Recently, the technology seen in vehicles is advancing to the point where CAN bus can no longer support the devices being installed in vehicles. Camera systems, backup systems, and autonomous driving systems require fast data transmissions. The factory floor is seeing a similar trend with IIoT requiring real-time data acquisition to cloud services.
Figure 3. Standard Ethernet vs SPE. Image used courtesy of SPE Industrial Partner Network
Field Level Communication
For a sensor to be able to communicate with any cloud IIoT service, it almost certainly needs to have an Ethernet connection. Most sensors, however, are small and unable to support both initial functions plus add Ethernet as an additional layer. With SPE, a device only requires an additional two conductors or pins in the connector. With PoDL, the device can also be powered by Ethernet, which can greatly reduce the amount of wiring required.
Connecting sensors to Ethernet topology opens up many doors that previous bus technologies could not support. Time Sensitive Networking (TSN), for instance, is used extensively with safety-rated and real-time communications. By having sensors connected to this kind of network, door switches can be directly connected to a safety network or diagnostic data can be transmitted in real-time to cloud services.
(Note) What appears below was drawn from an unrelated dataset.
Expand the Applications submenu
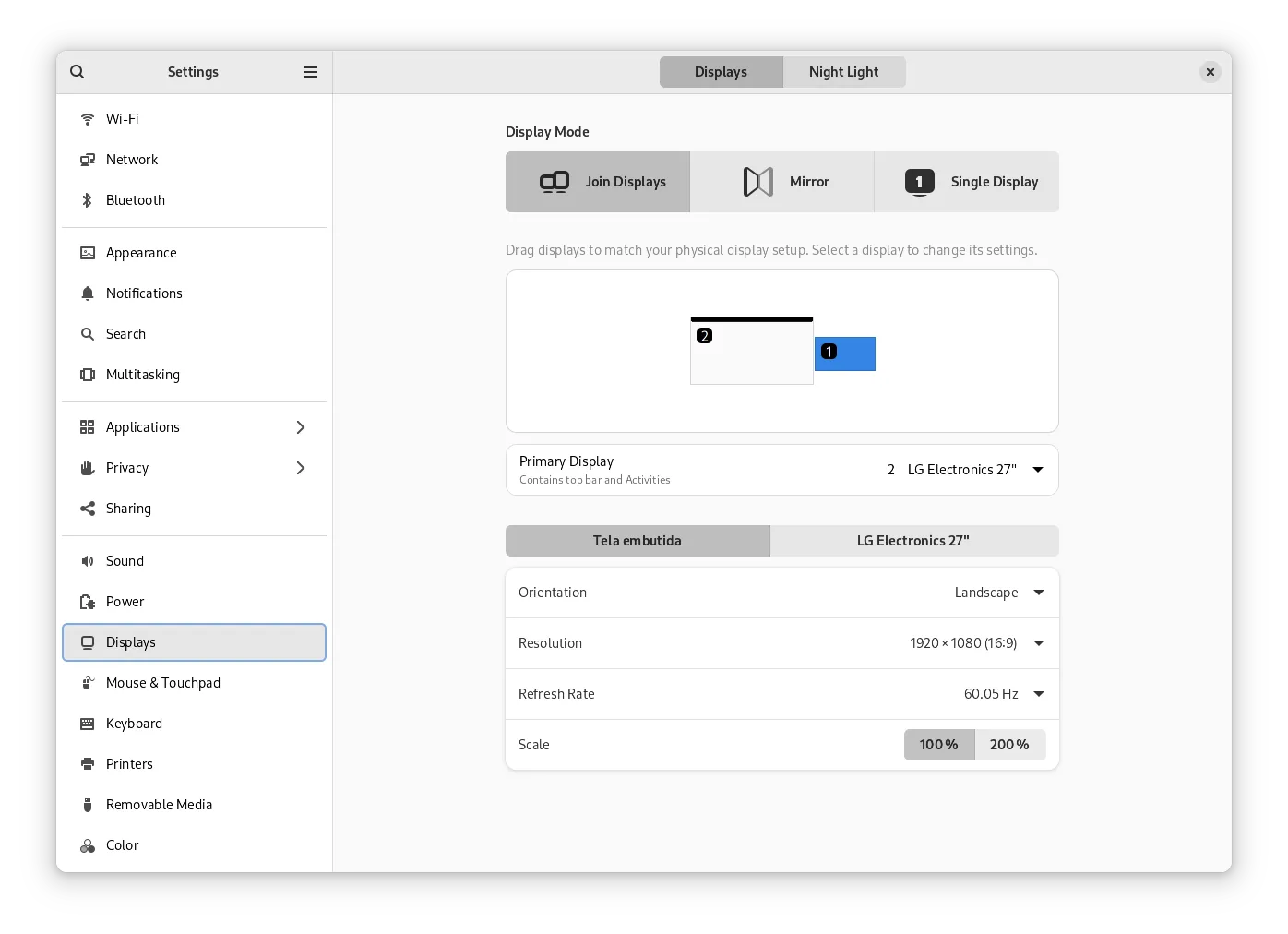 pos(300,427)
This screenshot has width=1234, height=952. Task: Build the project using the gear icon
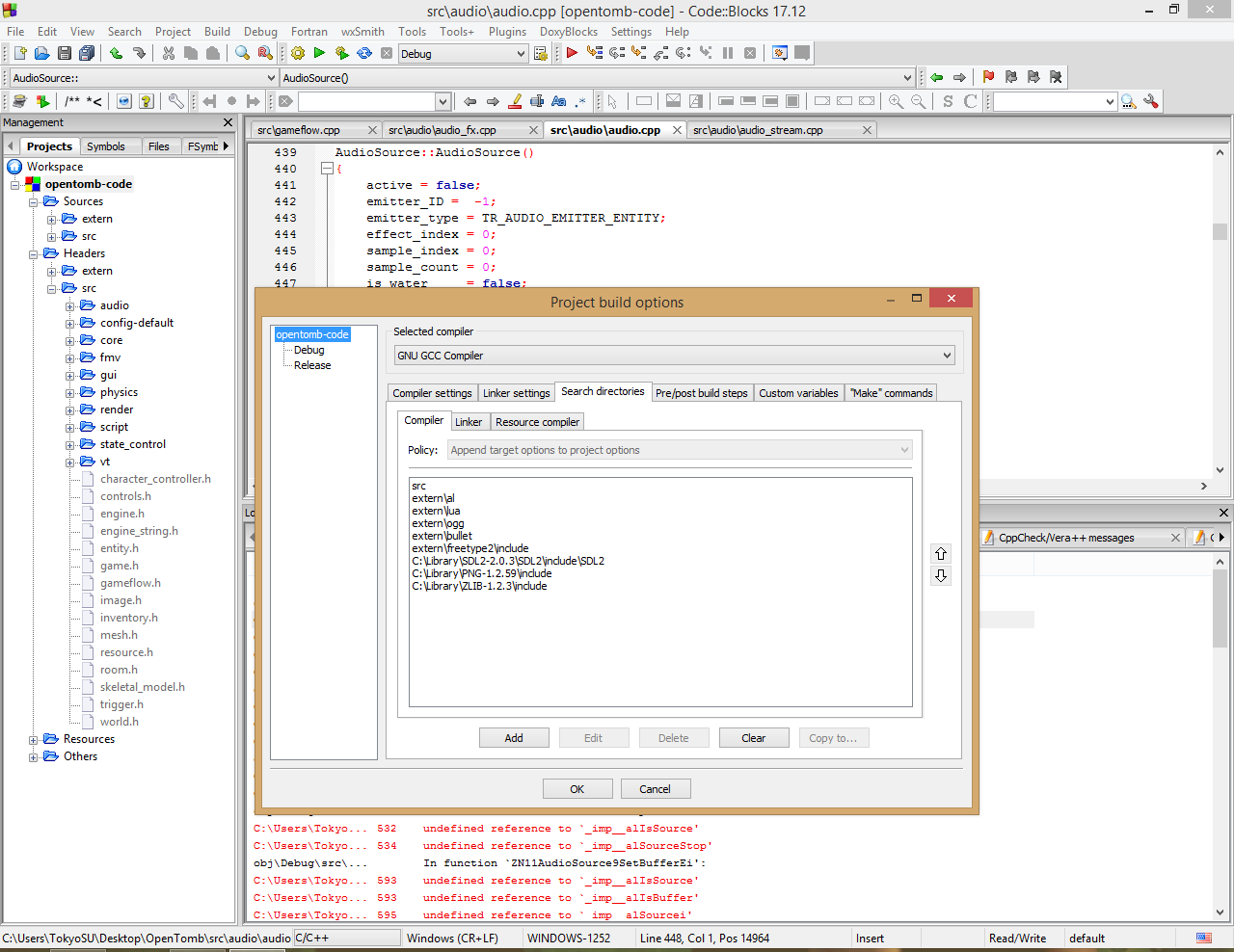297,53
Figure 4. SPE disadvantages include short cable distance and incompatible existing infrastructure. Image used courtesy of Belden
The biggest disadvantage to SPE is the max distance cables can travel before a repeater is required. With four-pair Ethernet transmission, speeds of 1 gigabit per second (Gbps) are maintainable up to a distance of 100 m. With SPE, that same speed maxes out at 40 m.
The other disadvantage is that infrastructure, offices, IT equipment, and computers already have standard setups that support the four-pair, RJ45 connectors. Changing this infrastructure to support SPE would be very costly without much gain.
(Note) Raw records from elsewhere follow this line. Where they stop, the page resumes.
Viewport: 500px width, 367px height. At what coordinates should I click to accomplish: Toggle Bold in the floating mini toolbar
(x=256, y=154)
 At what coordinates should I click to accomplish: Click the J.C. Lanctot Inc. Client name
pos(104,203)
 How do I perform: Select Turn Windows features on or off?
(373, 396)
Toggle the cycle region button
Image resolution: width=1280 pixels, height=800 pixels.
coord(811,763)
A typical machine network is usually one subnet or one range of 0-255 IP addresses, and some PLCs have restrictions on how many connections there can be to the controller, typically around 30 connections. By adding more devices to the network, more money will need to be spent on expensive hardware to support these extra devices, and more complex networks will need to be designed.
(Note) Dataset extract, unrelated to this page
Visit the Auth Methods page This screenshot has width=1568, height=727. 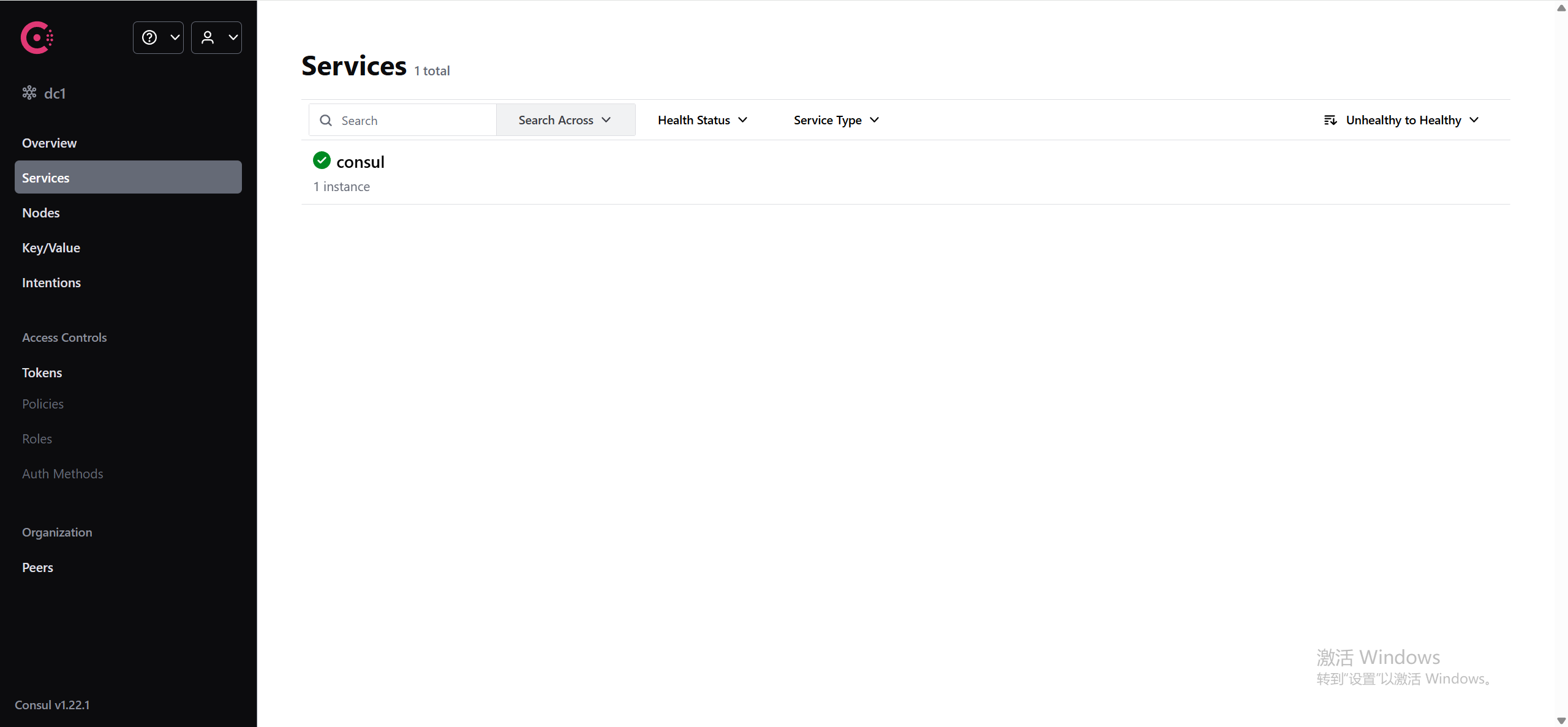coord(62,473)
Figure 5. SPE is believed to benefit vehicle networks and robotics. Image used courtesy of Nay
Automotive, Transportation, and Robotics
Where SPE really shines, however, is in locations where space saving is essential, such as automobiles and railway transit. Networks in vehicles are relatively short and would greatly benefit from a communication system that is significantly faster and capable of transmitting more data.
Robotics is another field that would benefit from SPE, being that robots require cables that are highly flexible. By using a cable with fewer conductors, the bend radius of the cable can be greatly decreased. This makes SPE a good choice for robots that work in tight locations.
While SPE does come at a cost with reduced maximum distances, it makes up for it with a compact size and expanded data transmission not seen with standard Fieldbus technology.
Correction: Cables with fewer conductors—> smaller overall diameter—> REDUCED minimum bend radius, not increased. Otherwise an interesting article on SPE.
There are sooo many issues with this that I just don’t know where to start?!!!
Why would any industrial installation want to replace 4 pairs of 100m cable with 1 pair that only runs 40m?? To save what? A few square mm?!
What about backwards compatibility? No 10 or 100 Mbps devices allowed on new networks because they can’t use the cabling?!
I have been in industrial automation for 25 years now, and I’ve seen less than 10 gigabit installations - and none of them are using the full bandwidth!!
What about the PLCs (and network switches and PCs/terminals for that matter) - are whoever came up with this idea expecting the entire industry to redesign and support a new connector, new firmware and probably new protocols for using less wires?!